Problem description: Print out each entry below exactly, please.

######

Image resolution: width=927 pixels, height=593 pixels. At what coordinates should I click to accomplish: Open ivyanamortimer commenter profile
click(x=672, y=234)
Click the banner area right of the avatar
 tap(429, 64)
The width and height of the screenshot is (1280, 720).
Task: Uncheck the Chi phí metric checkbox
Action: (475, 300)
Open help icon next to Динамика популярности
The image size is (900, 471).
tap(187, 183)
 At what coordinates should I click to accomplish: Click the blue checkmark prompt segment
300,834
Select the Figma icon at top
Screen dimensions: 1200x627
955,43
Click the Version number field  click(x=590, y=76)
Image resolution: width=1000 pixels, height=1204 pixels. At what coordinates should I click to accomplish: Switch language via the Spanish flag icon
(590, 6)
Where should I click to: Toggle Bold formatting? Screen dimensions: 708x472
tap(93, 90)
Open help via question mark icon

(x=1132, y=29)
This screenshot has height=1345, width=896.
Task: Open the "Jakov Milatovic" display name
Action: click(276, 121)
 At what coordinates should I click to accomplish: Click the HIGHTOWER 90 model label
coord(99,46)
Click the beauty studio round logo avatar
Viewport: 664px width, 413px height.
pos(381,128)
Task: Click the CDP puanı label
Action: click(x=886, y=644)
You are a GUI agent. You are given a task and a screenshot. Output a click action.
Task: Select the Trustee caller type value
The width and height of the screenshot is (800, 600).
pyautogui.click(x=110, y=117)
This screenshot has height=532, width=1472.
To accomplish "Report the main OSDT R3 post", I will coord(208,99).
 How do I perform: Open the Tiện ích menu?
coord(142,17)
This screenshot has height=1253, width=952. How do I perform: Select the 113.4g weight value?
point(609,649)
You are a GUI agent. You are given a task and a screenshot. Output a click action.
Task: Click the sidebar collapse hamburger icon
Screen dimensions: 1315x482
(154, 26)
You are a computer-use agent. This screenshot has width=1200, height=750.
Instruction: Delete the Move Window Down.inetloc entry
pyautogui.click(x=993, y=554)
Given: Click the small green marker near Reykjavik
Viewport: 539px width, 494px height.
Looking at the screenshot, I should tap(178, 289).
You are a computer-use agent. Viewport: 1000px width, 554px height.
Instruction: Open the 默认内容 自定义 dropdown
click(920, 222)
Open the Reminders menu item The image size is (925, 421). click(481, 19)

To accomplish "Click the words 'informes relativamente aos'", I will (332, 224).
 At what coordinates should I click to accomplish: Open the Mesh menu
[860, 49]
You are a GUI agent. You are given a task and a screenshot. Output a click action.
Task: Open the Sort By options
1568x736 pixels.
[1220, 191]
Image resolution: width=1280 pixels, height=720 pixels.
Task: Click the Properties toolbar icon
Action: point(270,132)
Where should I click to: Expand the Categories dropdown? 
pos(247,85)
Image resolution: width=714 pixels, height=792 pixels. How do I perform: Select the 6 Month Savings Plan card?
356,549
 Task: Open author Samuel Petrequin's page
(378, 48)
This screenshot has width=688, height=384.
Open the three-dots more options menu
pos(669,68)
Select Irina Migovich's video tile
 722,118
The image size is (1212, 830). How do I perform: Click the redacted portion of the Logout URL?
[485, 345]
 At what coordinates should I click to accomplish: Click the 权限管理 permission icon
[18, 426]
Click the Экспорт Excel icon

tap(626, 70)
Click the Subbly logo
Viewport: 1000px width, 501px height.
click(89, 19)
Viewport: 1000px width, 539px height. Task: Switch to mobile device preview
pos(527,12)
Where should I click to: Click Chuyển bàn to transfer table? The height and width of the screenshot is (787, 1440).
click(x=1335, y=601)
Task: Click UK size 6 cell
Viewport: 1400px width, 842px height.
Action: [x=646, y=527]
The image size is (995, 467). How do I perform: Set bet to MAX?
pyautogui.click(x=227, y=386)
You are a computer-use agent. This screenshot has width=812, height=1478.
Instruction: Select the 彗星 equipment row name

######

Problem solution:
Image resolution: width=927 pixels, height=593 pixels. At what coordinates should I click to accomplish: Open ivyanamortimer commenter profile
click(x=672, y=234)
Click the banner area right of the avatar
 tap(429, 64)
The width and height of the screenshot is (1280, 720).
Task: Uncheck the Chi phí metric checkbox
Action: (475, 300)
Open help icon next to Динамика популярности
The image size is (900, 471).
tap(187, 183)
 At what coordinates should I click to accomplish: Click the blue checkmark prompt segment
300,834
Select the Figma icon at top
Screen dimensions: 1200x627
955,43
Click the Version number field  click(x=590, y=76)
Image resolution: width=1000 pixels, height=1204 pixels. At what coordinates should I click to accomplish: Switch language via the Spanish flag icon
(590, 6)
Where should I click to: Toggle Bold formatting? Screen dimensions: 708x472
tap(93, 90)
Open help via question mark icon

(x=1132, y=29)
This screenshot has height=1345, width=896.
Task: Open the "Jakov Milatovic" display name
Action: click(276, 121)
 At what coordinates should I click to accomplish: Click the HIGHTOWER 90 model label
coord(99,46)
Click the beauty studio round logo avatar
Viewport: 664px width, 413px height.
pos(381,128)
Task: Click the CDP puanı label
Action: click(x=886, y=644)
You are a GUI agent. You are given a task and a screenshot. Output a click action.
Task: Select the Trustee caller type value
The width and height of the screenshot is (800, 600).
pyautogui.click(x=110, y=117)
This screenshot has height=532, width=1472.
To accomplish "Report the main OSDT R3 post", I will coord(208,99).
 How do I perform: Open the Tiện ích menu?
coord(142,17)
This screenshot has height=1253, width=952. How do I perform: Select the 113.4g weight value?
point(609,649)
You are a GUI agent. You are given a task and a screenshot. Output a click action.
Task: Click the sidebar collapse hamburger icon
Screen dimensions: 1315x482
(154, 26)
You are a computer-use agent. This screenshot has width=1200, height=750.
Instruction: Delete the Move Window Down.inetloc entry
pyautogui.click(x=993, y=554)
Given: Click the small green marker near Reykjavik
Viewport: 539px width, 494px height.
Looking at the screenshot, I should tap(178, 289).
You are a computer-use agent. Viewport: 1000px width, 554px height.
Instruction: Open the 默认内容 自定义 dropdown
click(920, 222)
Open the Reminders menu item The image size is (925, 421). click(481, 19)

To accomplish "Click the words 'informes relativamente aos'", I will (332, 224).
 At what coordinates should I click to accomplish: Open the Mesh menu
[860, 49]
You are a GUI agent. You are given a task and a screenshot. Output a click action.
Task: Open the Sort By options
1568x736 pixels.
[1220, 191]
Image resolution: width=1280 pixels, height=720 pixels.
Task: Click the Properties toolbar icon
Action: point(270,132)
Where should I click to: Expand the Categories dropdown? 
pos(247,85)
Image resolution: width=714 pixels, height=792 pixels. How do I perform: Select the 6 Month Savings Plan card?
356,549
 Task: Open author Samuel Petrequin's page
(378, 48)
This screenshot has width=688, height=384.
Open the three-dots more options menu
pos(669,68)
Select Irina Migovich's video tile
 722,118
The image size is (1212, 830). How do I perform: Click the redacted portion of the Logout URL?
[485, 345]
 At what coordinates should I click to accomplish: Click the 权限管理 permission icon
[18, 426]
Click the Экспорт Excel icon

tap(626, 70)
Click the Subbly logo
Viewport: 1000px width, 501px height.
click(89, 19)
Viewport: 1000px width, 539px height. Task: Switch to mobile device preview
pos(527,12)
Where should I click to: Click Chuyển bàn to transfer table? The height and width of the screenshot is (787, 1440).
click(x=1335, y=601)
Task: Click UK size 6 cell
Viewport: 1400px width, 842px height.
Action: [x=646, y=527]
The image size is (995, 467). How do I perform: Set bet to MAX?
pyautogui.click(x=227, y=386)
You are a computer-use agent. This screenshot has width=812, height=1478.
Instruction: Select the 彗星 equipment row name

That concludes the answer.